Which of the rows below contain the word "perform" with matching case? List each of those rows in full.
** Start of PROVIDED MATERIAL **
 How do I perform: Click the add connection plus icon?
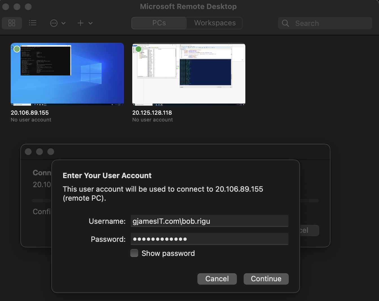pos(80,23)
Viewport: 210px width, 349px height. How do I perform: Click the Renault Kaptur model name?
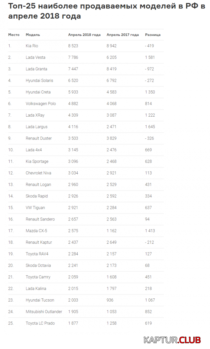(39, 242)
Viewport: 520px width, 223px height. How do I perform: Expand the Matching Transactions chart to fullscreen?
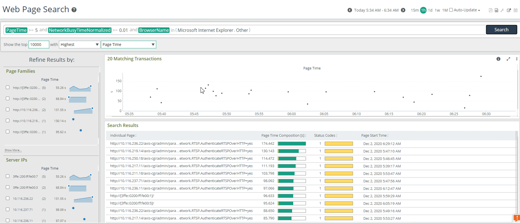[508, 59]
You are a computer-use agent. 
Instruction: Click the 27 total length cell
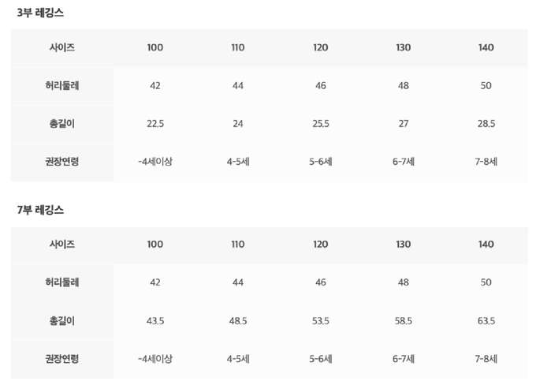pos(404,123)
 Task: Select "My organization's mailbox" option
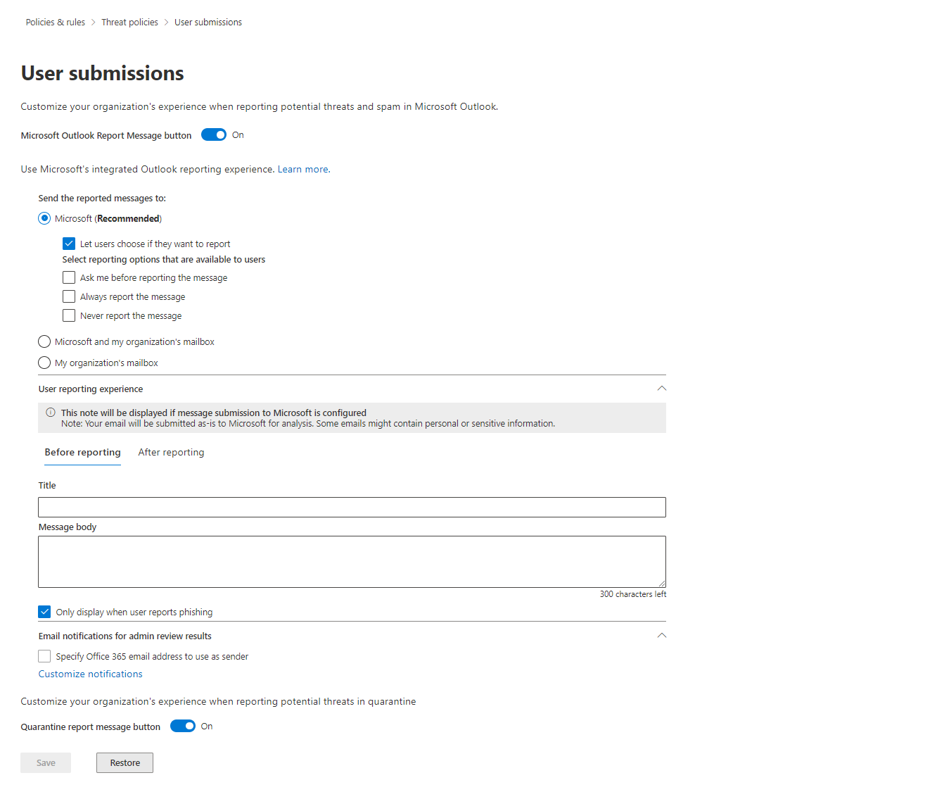point(44,363)
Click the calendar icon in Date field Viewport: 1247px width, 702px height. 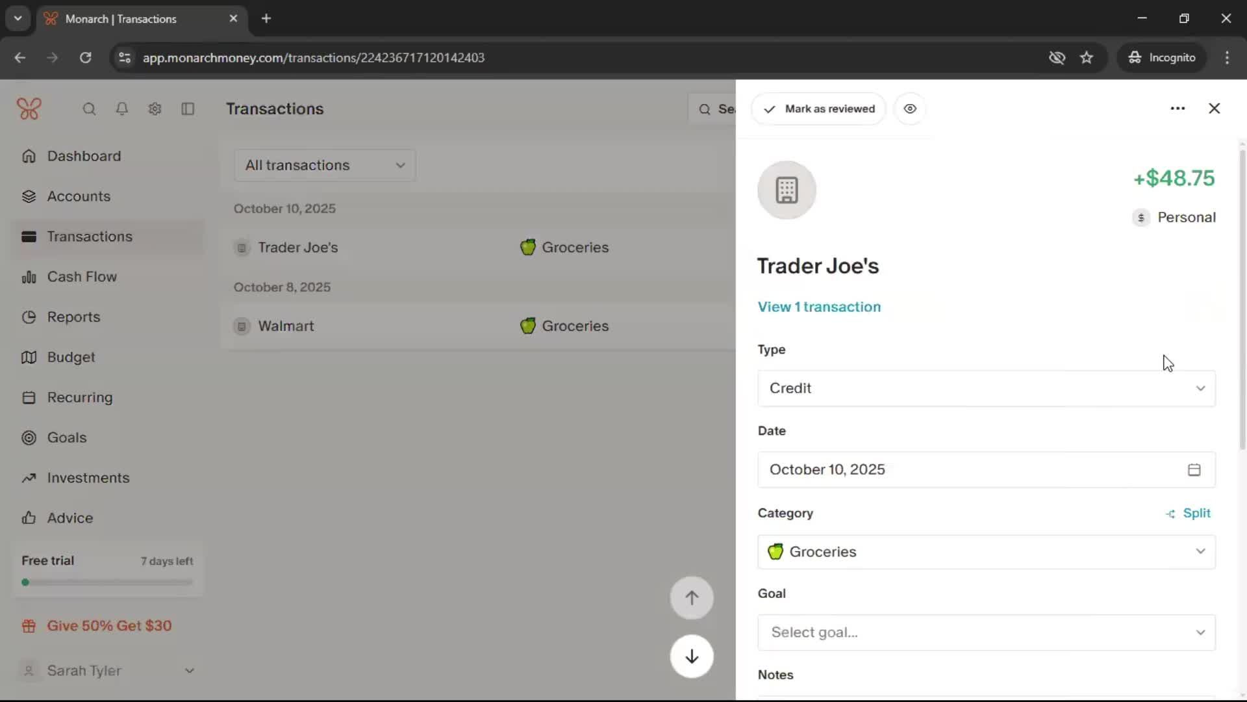(x=1194, y=470)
** End of PROVIDED MATERIAL **
** EXERCISE RESPONSE **
 How do I perform: Click the add connection plus icon?
Viewport: 210px width, 349px height. How do I perform: Click the Renault Kaptur model name?
Viewport: 520px width, 223px height. How do I perform: Expand the Matching Transactions chart to fullscreen?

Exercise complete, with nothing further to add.